Tribunal Administratif de Lyon — Décision N° TA69-2109090

mardi 13 septembre 2022

JuridictionTribunal Administratif de Lyon
SectionTribunal Administratif de Lyon
N° DossierTA69-2109090
TypeDécision
RecoursExcès de pouvoir
PublicationD
Formation1ère chambre
Avocat requérantLANTHEAUME

Texte intégral

Vu la procédure suivante :

I. Par une requête, enregistrée le 16 novembre 2021 sous le numéro 2109090, Mme D A, représentée par Me Lantheaume, demande au tribunal :

1°) d'annuler la décision implicite par laquelle le préfet du Rhône a rejeté sa demande enregistrée le 8 juillet 2020 sollicitant le bénéfice du regroupement familial au profit de son époux ;

2°) d'enjoindre au préfet du Rhône, à titre principal, d'accorder le bénéfice du regroupement familial à son époux dans un délai de trente jours suivant la notification du présent jugement ou, à titre subsidiaire, de réexaminer sa demande dans un délai de trente jours suivant la notification du présent jugement ;

3°) de condamner l'État à lui verser une somme de 3 000 euros, assortie des intérêts au taux légal à compter de la réception de sa demande préalable et de la capitalisation des intérêts, en réparation des préjudices subis du fait du refus illégal d'accorder le regroupement familial à son époux ;

4°) de mettre à la charge de l'État le versement d'une somme de 1 500 euros au titre de l'article L. 761-1 du code de justice administrative.

Elle soutient que :

- la décision est dépourvue de motivation, le préfet ayant refusé de communiquer les motifs de la décision implicite de refus malgré la demande qui lui en a été faite par courrier du 22 septembre 2021 reçu le 23 septembre 2021, en méconnaissance de l'article L. 211-1 du code des relations entre le public et l'administration ;

- en refusant d'accorder le bénéfice du regroupement familial à son époux, alors qu'elle remplit toutes les conditions fixées par les stipulations de l'article 4 de l'accord franco-algérien, le préfet a méconnu ces stipulations ;

- l'illégalité de la décision de refus de regroupement familial constitue une faute de nature à engager la responsabilité de l'État ;

- l'État doit être condamné à lui verser une somme en réparation des troubles dans les conditions d'existence subis du fait du refus illégal de regroupement familial, en ce qu'elle s'est trouvée de manière prolongée séparée de son époux, avec deux enfants nés en 2008 et 2020 dont elle devait s'occuper seule, et dans l'impossibilité de lui rendre visite, faute de document de circulation pour mineur étranger malgré une demande déposée en août 2020, ce qui l'a placée dans une situation complexe et dans un état d'anxiété chronique, à hauteur de 3 000 euros.

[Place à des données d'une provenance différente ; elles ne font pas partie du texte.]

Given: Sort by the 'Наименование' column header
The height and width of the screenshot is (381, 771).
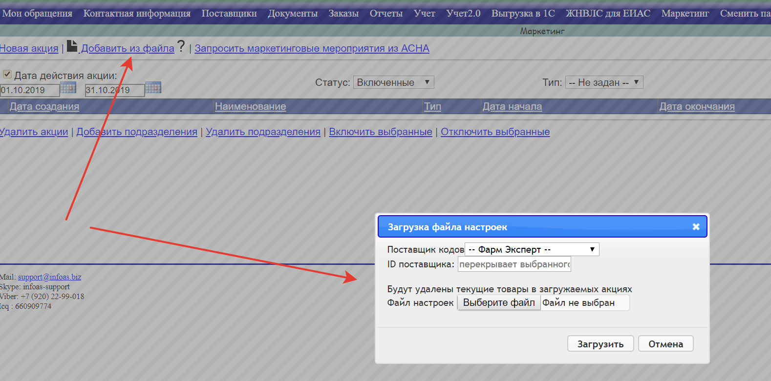Looking at the screenshot, I should [250, 106].
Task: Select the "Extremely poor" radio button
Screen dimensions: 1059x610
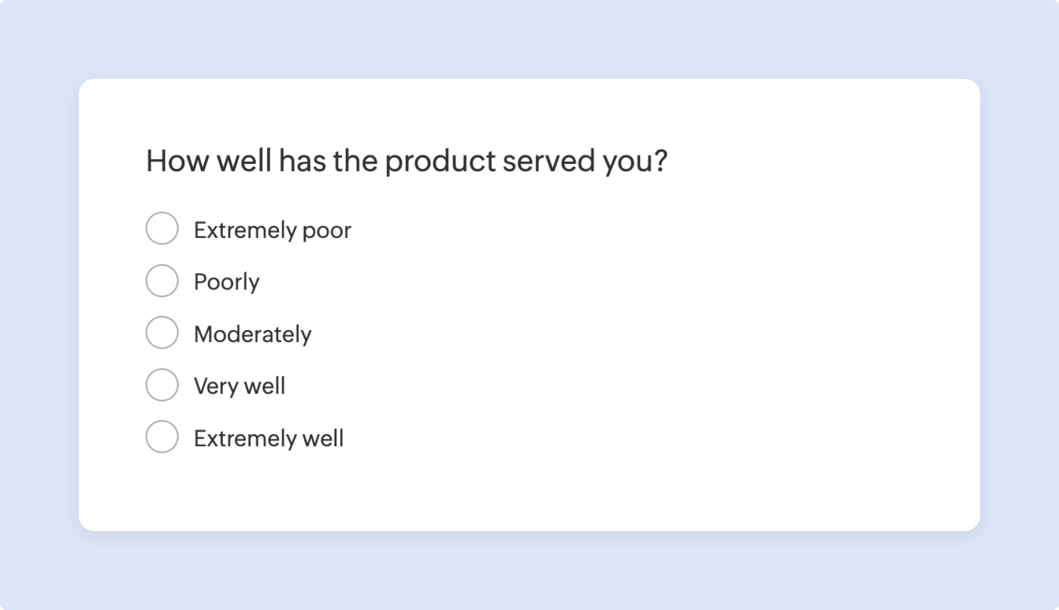Action: [x=162, y=229]
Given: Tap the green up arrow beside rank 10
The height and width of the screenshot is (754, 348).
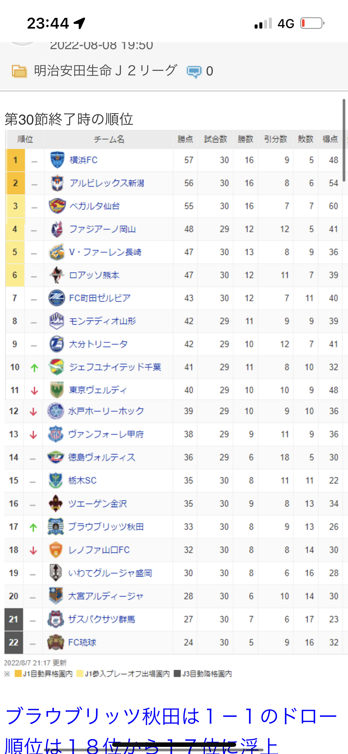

Par un mémoire en défense enregistré le 16 décembre 2021, le préfet du Rhône conclut à ce qu'un non-lieu à statuer soit prononcé sur la requête et en tout état de cause au rejet des conclusions présentées au titre de l'article L. 761-1 du code de justice administrative.

Il soutient qu'il a informé Mme A par un courrier du 10 décembre 2021 de ce qu'une autorisation de regroupement familial serait accordée au bénéfice de son époux.

Par une ordonnance du 12 juillet 2022, la clôture de l'instruction a été fixée au 18 août 2022.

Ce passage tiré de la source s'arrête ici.